Todas as notícias
"Público", 28/03/2006

França: hoje Sindicatos esperam recorde de mobilização contra o "Contrato Primeiro Emprego"

28 de março, 2006

A França vive hoje um dia crucial na crise social detonada há oito semanas pela precipitação do primeiro-ministro, Dominique de Villepin, em impor uma reforma polémica do Código do Trabalho.

Greves e manifestações estão programadas em todo o país, tanto por organizações estudantis como por sindicatos de trabalhadores, em protesto contra o CPE (Contrato Primeiro Emprego), lei que permite o despedimento dos jovens com menos de 26 anos durante os primeiros 24 meses de trabalho numa empresa.
Em função do grau de mobilização atingido nesta jornada de acção, a natureza da crise social mudará: ou começa a diminuir de intensidade, por desgaste e desmotivação, ou evolui para uma crise de regime, como em 1995. Nesse ano, a França esteve paralisada durante três semanas, em pleno Inverno.

O movimento social obrigou o primeiro-ministro da época, Alain Juppé, a anular a reforma e 16 meses depois a direita perdia o poder em legislativas antecipadas. Ora, uma sondagem do instituto Ipsos, publicada ontem pelo diário Le Monde, indica que a oposição ao CPE é hoje maior do que a registada em 1995 contra a reforma da segurança social imposta por Juppé.

Durante o fim-de-semana, tornou-se perceptível uma radicalização do movimento estudantil. A demissão do primeiro-ministro foi reclamada pela coordenação estudantil, um comité de organização do movimento de greve nas universidades, cujos membros foram eleitos em assembleias gerais, há três semanas.

Paris é uma incógnita

Segundo o sindicato de estudantes UNEF, 69 das 84 universidades públicas francesas votaram ontem a favor da greve das aulas. Mas, também ontem, os reitores registaram uma escalada da violência entre estudantes grevistas e não-grevistas, em faculdades de Norte a Sul do país.

A segunda-feira foi assim um dia de preparativos quase guerreiros para a jornada de hoje. Os 12 sindicatos unidos numa intersindical anti-CPE lançaram todas as tropas na batalha. Os apelos à greve multiplicaram-se no funcionalismo público e até nas empresas do sector privado, cujos trabalhadores estão tradicionalmente menos presentes nos conflitos sociais. Os transportes públicos, parcialmente paralisados, prometem fornecer aquelas imagens já bem conhecidas, mas sempre espectaculares, de engarrafamentos monstros.
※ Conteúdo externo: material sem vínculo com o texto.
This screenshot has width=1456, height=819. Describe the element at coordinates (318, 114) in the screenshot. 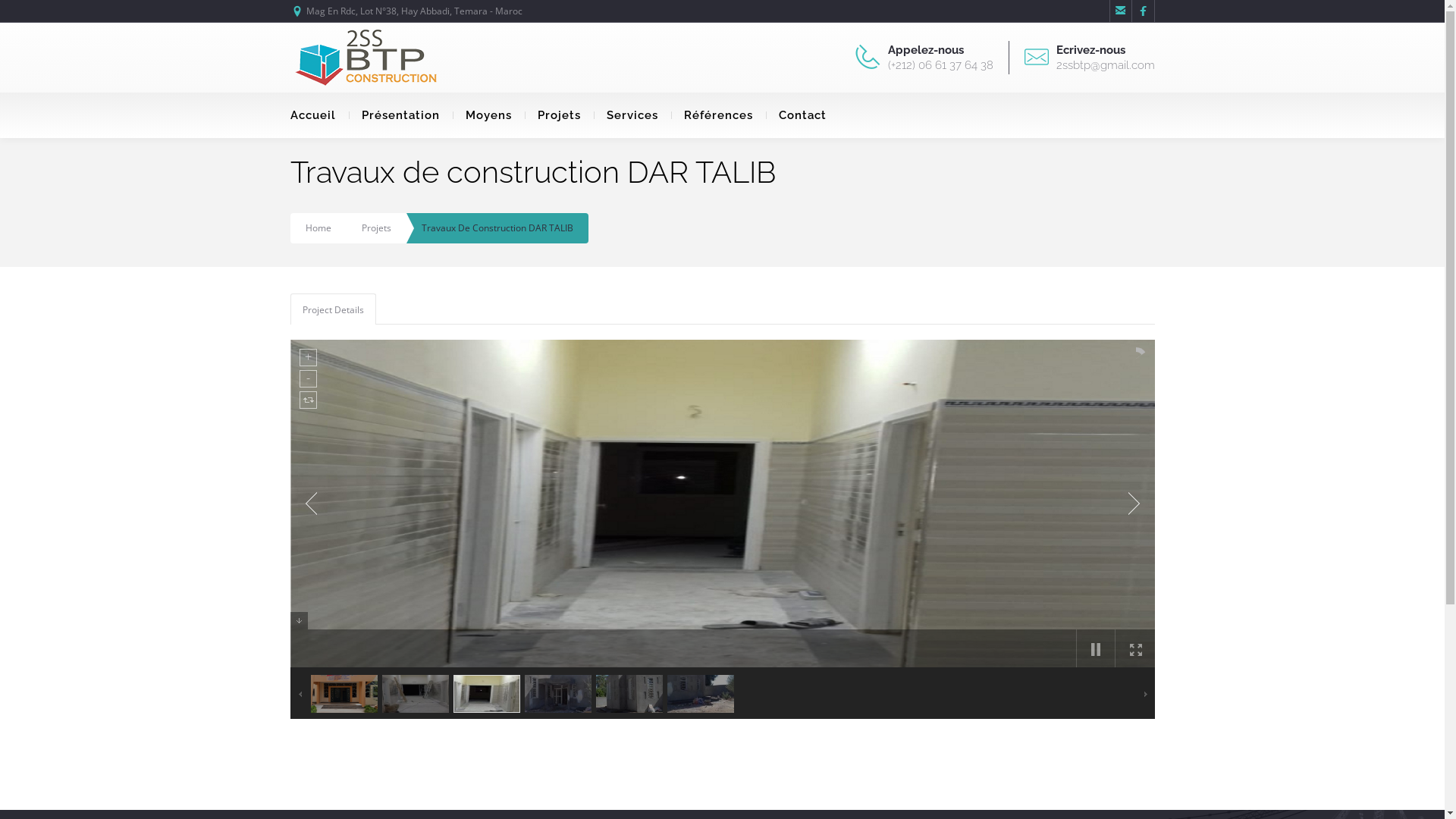

I see `'Accueil'` at that location.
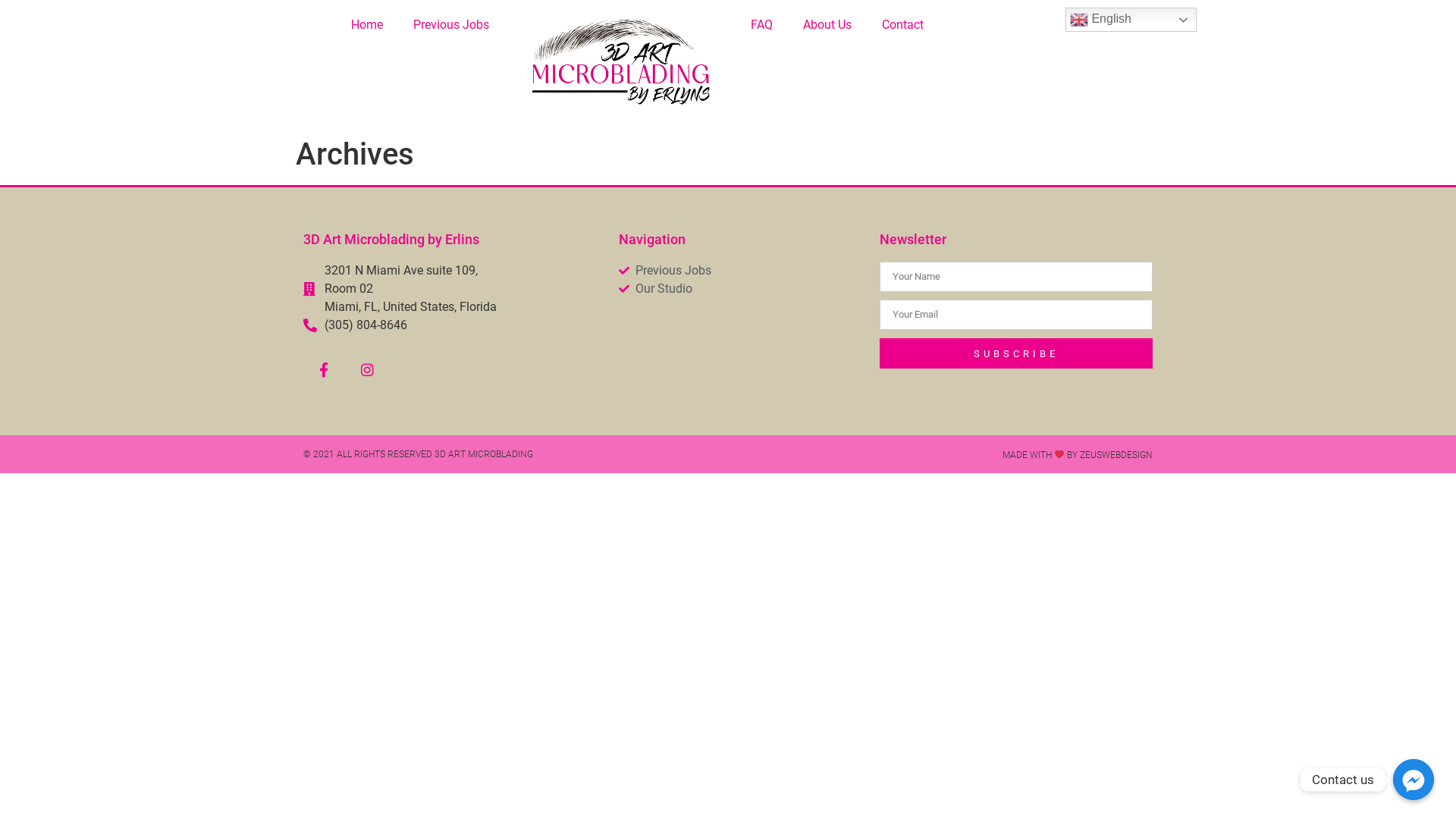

A manifestação de Paris constitui outra grande incógnita do dia, tanto pelo número de participantes, como pela perspectiva de mais uma escalada da violência na rua. A polícia, muito criticada pela sua inacção nas manifestações precedentes, promete estar presente, hoje, ao longo de todo o cortejo. O ministro do Interior, Nicolas Sarkozy, deu também ordem para que os desordeiros violentos sejam detidos hoje nas estações de metro à volta de Paris e impedidos de chegar à capital. Mas, mesmo se esta medida tiver sucesso, resta sempre a "brigada" de militantes de extrema-esquerda, de anarquistas, hooligans e militantes de extrema-direita, que provoca combates com a polícia, nas noites de manifestações.

Sem solidariedade

O primeiro-ministro, que sofre com a ancoragem da hostilidade ao CPE na opinião, mantém-se, porém, firme na decisão de não aceitar a anulação do pacote laboral exigida pela rua. "Obcecado", segundo o diário Libération, pela ideia de "não deixar o seu rival, Sarkozy, tirar proveito da crise" na perspectiva das eleições presidenciais de 2007, Villepin sentiu-se ontem reconfortado na sua intransigência por um dos pontos da sondagem Ipsos: no eleitorado de direita, 74 por cento dos sondados apoiam sem reservas a acção do chefe do Governo.

Sarkozy, o "número dois" do Executivo, condiciona também toda a acção pessoal nesta crise em função das suas ambições presidenciais. No seu primeiro comício de campanha, marcado ontem para Douai, no Norte da França, Sarkozy ia tentar desatar o espartilho da solidariedade governamental, demarcando-se politicamente do primeiro-ministro, mas sem lhe virar as costas.